Zimbabwe’s disaster management agency said that 70 people have died and more than 1,000 homes have been destroyed in heavy rains since the beginning of the year, while infrastructure including schools, roads and bridges collapsed. Flooding has also hit the island nation of Madagascar as well as Malawi and Zambia.
The United States’ Famine Early Warning System said flooding was reported or expected in at least seven southern African nations, possibly due to the presence of the La Nina weather phenomenon that can bring heavy rains to parts of southeastern Africa.
The army is deployed in South Africa
The South African army was using helicopters to pluck people to safety as they took refuge on rooftops or in trees in the northern Limpopo province. The army also had to rescue police officers and border control officers from a checkpoint on the South Africa-Zimbabwe border, it said.
South African President Cyril Ramaphosa visited flood-stricken areas in Limpopo on Thursday and said that region had received around 400 millimeters (more than 15 inches) of rain in less than a week. He said that in one district he visited “there are 36 houses that have just been wiped away from the face of the Earth.”
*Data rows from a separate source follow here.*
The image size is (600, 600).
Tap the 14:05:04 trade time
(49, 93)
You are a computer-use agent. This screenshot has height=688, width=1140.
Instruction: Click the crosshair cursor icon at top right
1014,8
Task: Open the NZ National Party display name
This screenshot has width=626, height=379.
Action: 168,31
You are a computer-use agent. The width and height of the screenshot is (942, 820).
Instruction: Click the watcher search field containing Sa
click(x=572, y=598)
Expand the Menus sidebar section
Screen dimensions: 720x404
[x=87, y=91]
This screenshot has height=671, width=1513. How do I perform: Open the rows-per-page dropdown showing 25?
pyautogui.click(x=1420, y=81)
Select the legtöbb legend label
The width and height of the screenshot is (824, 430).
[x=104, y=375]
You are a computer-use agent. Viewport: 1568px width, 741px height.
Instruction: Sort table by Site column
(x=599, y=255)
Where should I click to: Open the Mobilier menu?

Limpopo Premier Phophi Ramathuba said more than 1,000 houses were damaged across the province, with many of them washed away entirely. “It’s so terrible,” she said.
There was also extensive damage in Mpumalanga province, where roads and bridges were damaged or destroyed. In the Nkomazi Municipality near the border with Mozambique, residents were trying to repair the damage in their flooded homes and yards — and bracing for more extreme weather after the South African Weather Service issued a red-level 10 alert for more destructive rains and floods for that part of the country, the highest warning level.
“I am still terrified that the rains will return as these were the worst rains I have seen in this area,” said Nkomazi resident Josephina Mashaba.
Tourists and staff evacuated at Kruger park
South Africa’s renowned Kruger National Park, which covers some 22,000 square kilometers (7,722 square miles) across Limpopo and Mpumalanga provinces, has been affected by severe flooding. Around 600 tourists and staff members have been evacuated from camps to high-lying areas in the park, park spokesperson Reynold Thakhuli said.
He couldn’t immediately say how many people there were in the park, which has been closed to new visitors after several rivers burst their banks and flooded camps, restaurants and other areas. The national parks agency said precautions were being taken and no deaths or injuries had been reported at Kruger, but parts of the park were completely cut off by the floods.
Southern Africa has experienced a series of extreme weather events in recent years, including devastating cyclones that killed thousands across several countries and a scorching drought that caused a food crisis in parts of a region that often suffers food shortages.
The World Food Programme said more than 70,000 hectares (about 173,000 acres) of crops in Mozambique, including staples such as rice and corn, have been waterlogged in the current flooding, worsening food insecurity for thousands of small-scale farmers who rely on their harvests for food.